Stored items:
========================================================================

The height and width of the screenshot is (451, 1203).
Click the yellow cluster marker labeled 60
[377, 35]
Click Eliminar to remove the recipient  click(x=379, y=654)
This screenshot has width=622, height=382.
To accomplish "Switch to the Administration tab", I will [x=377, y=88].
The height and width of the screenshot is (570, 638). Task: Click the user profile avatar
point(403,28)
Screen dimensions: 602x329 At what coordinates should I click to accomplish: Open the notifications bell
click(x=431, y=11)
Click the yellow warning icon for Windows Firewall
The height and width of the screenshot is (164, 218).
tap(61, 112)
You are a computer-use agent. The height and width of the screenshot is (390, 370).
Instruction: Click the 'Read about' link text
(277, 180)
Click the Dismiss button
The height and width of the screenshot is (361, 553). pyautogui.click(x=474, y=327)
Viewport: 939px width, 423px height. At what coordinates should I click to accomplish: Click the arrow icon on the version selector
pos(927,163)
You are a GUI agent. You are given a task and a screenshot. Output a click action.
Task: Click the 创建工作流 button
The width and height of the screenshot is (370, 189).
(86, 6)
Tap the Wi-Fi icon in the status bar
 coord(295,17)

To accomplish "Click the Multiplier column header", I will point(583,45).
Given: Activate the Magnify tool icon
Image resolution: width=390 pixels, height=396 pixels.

========================================================================

§ **Work required**: Word for word, give back all of the records.

§ **Exercise response**:
The height and width of the screenshot is (451, 1203).
Click the yellow cluster marker labeled 60
[377, 35]
Click Eliminar to remove the recipient  click(x=379, y=654)
This screenshot has width=622, height=382.
To accomplish "Switch to the Administration tab", I will [x=377, y=88].
The height and width of the screenshot is (570, 638). Task: Click the user profile avatar
point(403,28)
Screen dimensions: 602x329 At what coordinates should I click to accomplish: Open the notifications bell
click(x=431, y=11)
Click the yellow warning icon for Windows Firewall
The height and width of the screenshot is (164, 218).
tap(61, 112)
You are a computer-use agent. The height and width of the screenshot is (390, 370).
Instruction: Click the 'Read about' link text
(277, 180)
Click the Dismiss button
The height and width of the screenshot is (361, 553). pyautogui.click(x=474, y=327)
Viewport: 939px width, 423px height. At what coordinates should I click to accomplish: Click the arrow icon on the version selector
pos(927,163)
You are a GUI agent. You are given a task and a screenshot. Output a click action.
Task: Click the 创建工作流 button
The width and height of the screenshot is (370, 189).
(86, 6)
Tap the Wi-Fi icon in the status bar
 coord(295,17)

To accomplish "Click the Multiplier column header", I will point(583,45).
Given: Activate the Magnify tool icon
Image resolution: width=390 pixels, height=396 pixels.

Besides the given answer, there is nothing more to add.